Advanced analytics offers new insights into care team behavior and clinical guidance utilization that empowers hospital administrators to proactively address potential sources of care variation. Previous approaches to using data analytics for care variation reduction use encounter data and past quality data to look for retrospective opportunities. With advanced analytics, administrators can engage with clinicians as they are providing care and share insights based on real-time data, with an opportunity to track the decision-making that potentially could lead to care variation.

Although these types of analytics are still developing, using data trend-tracking “to catch [a potential issue] at the forefront before it’s something that needs to be corrected, and then ultimately, to be able to improve patient outcomes, is the end goal,” Frey says.

Clinical analytics impact on population health

CDS analytics have been used to deliver value and a more complete story of population health trends to its users.

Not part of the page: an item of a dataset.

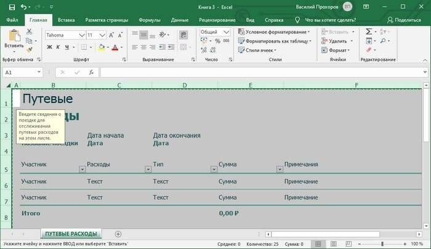The height and width of the screenshot is (249, 431).
Task: Click the Clear eraser icon in Редактирование
Action: [369, 50]
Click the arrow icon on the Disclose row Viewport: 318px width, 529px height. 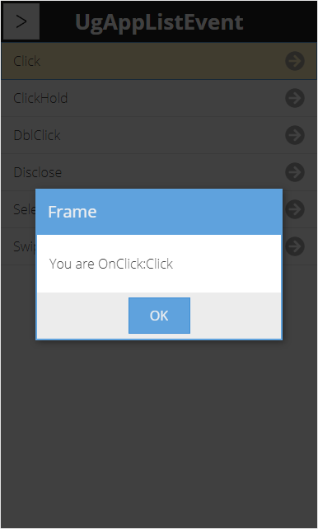click(x=295, y=172)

In 2020, public health agencies used search intensity data from UpToDate CDS to analyze COVID-19 outbreaks and gain insight into the potential of future regional increases of the disease.

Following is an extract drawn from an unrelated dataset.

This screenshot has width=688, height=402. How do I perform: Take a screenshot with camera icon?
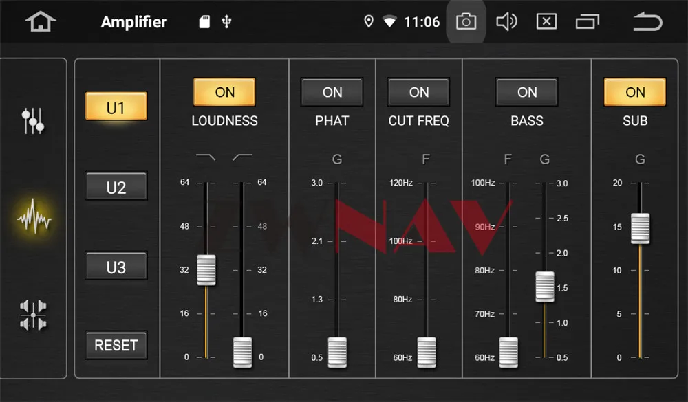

In another example, a healthcare system noticed through its analytics reporting a sharp increase in clinicians searching for information related to red meat allergy. This is a symptom of Alpha-gal syndrome, a disease caused by tick bites. Seeing that spike in searches helped the care teams make the connection to a potential environmental and population health concern in their area and gave them the opportunity to proactively reach out to local providers with education on Alpha-gal and its treatment protocols.

Potential expansion of analytics capabilities

Clinical analytics is potentially the most productive insight-gathering option for healthcare system administrators. The other way to obtain net-new data about site- or group-specific clinical usage or trend data would be through surveys, and that process would be likely prove administratively challenging and produce biases in the results.

With CDS analytics, “the value is you're actually understanding clinician behavior,” Frey says. “As opposed to just looking at this from a retrospective view, you see from a quality measure standpoint. It’s an important lens and an important additional data set, especially used in combination with data sets [from other healthcare sources], to know where to focus time and effort to improve care.”

The next step for advanced CDS analytics tools, like the UpToDate Enterprise Edition analytics dashboard, is to integrate more thoroughly with electronic health records (EHR). Integration that is able to pull data from early patient interactions within the EHR complements the CDS advanced analytics concept of a more proactive engagement with clinical data and sets a future goal of more seamlessly embedding insights within the clinician workflow.

“Healthcare systems today are struggling with the amount of data that they have access to, both their own and vendor supplied,” Frey says. “A lot of them are trying to centralize as much of that as possible and curate and manage it in a way that supports use cases across their organization. It’s a huge challenge. But I think clinical decision support insights is a key piece of the puzzle that they aren’t getting today from anywhere else.”